Fish head curry at Muthu’s Curry
A signature dish of the Lion City, fish head curry is said to epitomize the cultural melting pot of Singapore. Comprised of the head of a red snapper combined with vegetables in a stewed curry sauce, fish head curry is said to have been created in an Indian restaurant in the 1960s. As fish head is considered a delicacy in China, the Indian chef added it to the curry to please his Chinese patrons. Muthu’s Curry is considered to be the top spot for Southern Indian fish head curry in Singapore, where the dish is served with okra, pineapple, and an aromatic sauce. Not for the timid, the sauce is spicy – not a little spicy, a lot of spicy.
Let them eat cake at Lady M
When shopping along Orchard Road a stop in Lady M is an absolute must. While technically a New York-based enterprise, Lady M has 3 Singapore locations, multiple New York boutiques, and locations also in Los Angeles, Boston, and Hong Kong. Lady M Mille Crêpes cakes are created with 20 layers of thin crêpes filled with the most amazing pastry creams you can imagine. The cake is delicate, gorgeous, and decadent. We tried three flavors: the signature mille crêpes, a chocolate, and Earl Grey. All were amazing.
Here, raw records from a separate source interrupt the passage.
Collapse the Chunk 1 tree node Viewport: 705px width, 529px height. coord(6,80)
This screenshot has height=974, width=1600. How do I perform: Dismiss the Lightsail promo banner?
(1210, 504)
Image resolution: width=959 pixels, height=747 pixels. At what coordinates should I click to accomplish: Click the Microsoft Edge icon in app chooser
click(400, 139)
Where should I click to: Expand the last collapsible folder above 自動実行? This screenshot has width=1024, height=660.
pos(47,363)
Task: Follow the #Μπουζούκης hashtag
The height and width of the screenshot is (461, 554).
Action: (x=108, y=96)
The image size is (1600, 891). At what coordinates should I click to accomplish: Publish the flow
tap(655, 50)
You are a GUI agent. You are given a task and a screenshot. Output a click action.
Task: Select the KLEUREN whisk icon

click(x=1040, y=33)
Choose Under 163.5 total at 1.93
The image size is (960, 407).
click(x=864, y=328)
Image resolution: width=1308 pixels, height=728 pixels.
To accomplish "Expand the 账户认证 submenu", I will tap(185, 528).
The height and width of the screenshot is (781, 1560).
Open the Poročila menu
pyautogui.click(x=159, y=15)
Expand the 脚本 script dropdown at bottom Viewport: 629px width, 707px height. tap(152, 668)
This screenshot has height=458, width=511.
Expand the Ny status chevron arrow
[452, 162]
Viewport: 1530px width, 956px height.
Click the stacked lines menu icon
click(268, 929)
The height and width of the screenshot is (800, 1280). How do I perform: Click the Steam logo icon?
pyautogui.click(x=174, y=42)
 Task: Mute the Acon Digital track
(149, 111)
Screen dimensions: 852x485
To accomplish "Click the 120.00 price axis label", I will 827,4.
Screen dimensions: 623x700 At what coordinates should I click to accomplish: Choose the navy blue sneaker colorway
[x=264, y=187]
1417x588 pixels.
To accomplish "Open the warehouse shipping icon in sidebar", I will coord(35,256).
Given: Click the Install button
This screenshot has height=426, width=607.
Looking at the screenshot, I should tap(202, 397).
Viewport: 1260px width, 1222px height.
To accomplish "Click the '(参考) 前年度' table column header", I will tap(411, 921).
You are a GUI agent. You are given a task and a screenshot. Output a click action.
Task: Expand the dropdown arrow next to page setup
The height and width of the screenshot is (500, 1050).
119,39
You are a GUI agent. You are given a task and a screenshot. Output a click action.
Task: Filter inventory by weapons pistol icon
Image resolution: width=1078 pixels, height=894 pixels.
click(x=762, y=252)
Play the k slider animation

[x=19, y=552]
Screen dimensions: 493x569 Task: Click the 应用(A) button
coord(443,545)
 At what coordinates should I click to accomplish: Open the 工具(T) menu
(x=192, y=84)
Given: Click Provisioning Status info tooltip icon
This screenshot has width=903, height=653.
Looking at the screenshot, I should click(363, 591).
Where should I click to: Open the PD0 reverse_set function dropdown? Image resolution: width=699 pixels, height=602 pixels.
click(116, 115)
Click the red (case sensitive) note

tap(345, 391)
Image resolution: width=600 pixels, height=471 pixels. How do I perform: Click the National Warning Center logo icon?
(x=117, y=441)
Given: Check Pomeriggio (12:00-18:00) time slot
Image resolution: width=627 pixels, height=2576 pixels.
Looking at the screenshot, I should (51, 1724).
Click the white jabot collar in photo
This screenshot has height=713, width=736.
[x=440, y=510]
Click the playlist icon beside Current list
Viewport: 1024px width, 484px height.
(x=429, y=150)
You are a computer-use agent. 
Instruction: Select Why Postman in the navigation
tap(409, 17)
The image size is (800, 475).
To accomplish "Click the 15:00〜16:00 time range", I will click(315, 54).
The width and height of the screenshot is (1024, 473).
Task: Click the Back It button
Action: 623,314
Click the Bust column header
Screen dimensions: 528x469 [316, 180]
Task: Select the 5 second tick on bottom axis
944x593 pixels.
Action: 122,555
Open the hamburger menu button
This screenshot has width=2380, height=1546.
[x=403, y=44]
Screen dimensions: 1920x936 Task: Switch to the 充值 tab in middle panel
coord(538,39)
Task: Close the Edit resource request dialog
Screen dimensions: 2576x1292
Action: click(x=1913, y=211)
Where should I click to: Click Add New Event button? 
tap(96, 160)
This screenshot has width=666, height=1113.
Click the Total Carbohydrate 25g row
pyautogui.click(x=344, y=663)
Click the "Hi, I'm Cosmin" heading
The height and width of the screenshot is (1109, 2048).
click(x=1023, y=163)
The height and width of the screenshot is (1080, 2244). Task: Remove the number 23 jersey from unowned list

Kuay Pie Tee at National Kitchen by Violet Oon
One of the most beautiful restaurants we visited is Violet Oon’s National Kitchen at the National Gallery. A luxurious dining journey through Paranakan flavors, lunch at the opulent National Kitchen is a special treat. As we were dining with a large group, the food was served communal-style, enabling liberal sampling of the many dishes served. While so many of the dishes were delicious, one stood out for me – an appetizer called Kuay Pie Tee which is served in little deep-fried cups that resemble an upside down top hats. Inside the cup is a delightful mix of julienned bamboo shoots and turnips poached in prawn bisque and topped with a prawn. Served with a chili sauce and a sweet fruit sauce, the Kuay Pie Tee is divine.
Closing out Singapore at Gordon Ramsay’s Bread Street Kitchen
Always a fan of Gordon Ramsay restaurants, we had our final Singapore dinner at Bread Street Kitchen at the beautiful Marina Bay Sands. A casual dining experience, Bread Street Kitchen is a vibrant spot with spectacular waterfront views. The menu is British European with a few Asian twists.
We began the evening with some bubbly and several appetizers: seared scallops, a tomato tart, and flatbread.
As one would expect from a Ramsay establishment, the scallops were seared to perfection and the flatbread, with its caramelized onions and cheese, was fabulous. The tomato tart was sublime, bursting with flavor.
For the main course, we opted for parrot fish and sea trout, which we each sampled, accompanied by a nice Bordeaux Blanc. The spiced couscous that accompanied the parrot fish was fresh and flavorful, a nice contrast to the slightly sweet parrot fish. The sea trout, which comes from New Zealand, actually resembles salmon and was served with a white wine velouté and asparagus. While we both preferred the sea trout, the parrot fish was also enjoyable.
Time for dessert. Unable to make a selection, we opted for the sampler platter for the table to share – a delightful assortment of sweet treats to end our meal. We lingered over dessert and the wine, enjoying the conversation and the stunning view. A wonderful evening and a perfect ending to our time in Singapore.
Disclosure & disclaimer: Special thanks to Singapore Tourism Board for hosting us as their guests. The opinions expressed are entirely our own. Reviews are based only on our assessment and we accept no responsibility for how the information is used. We do not accept paid posts although some posts may contain information regarding businesses where we have previously been compensated.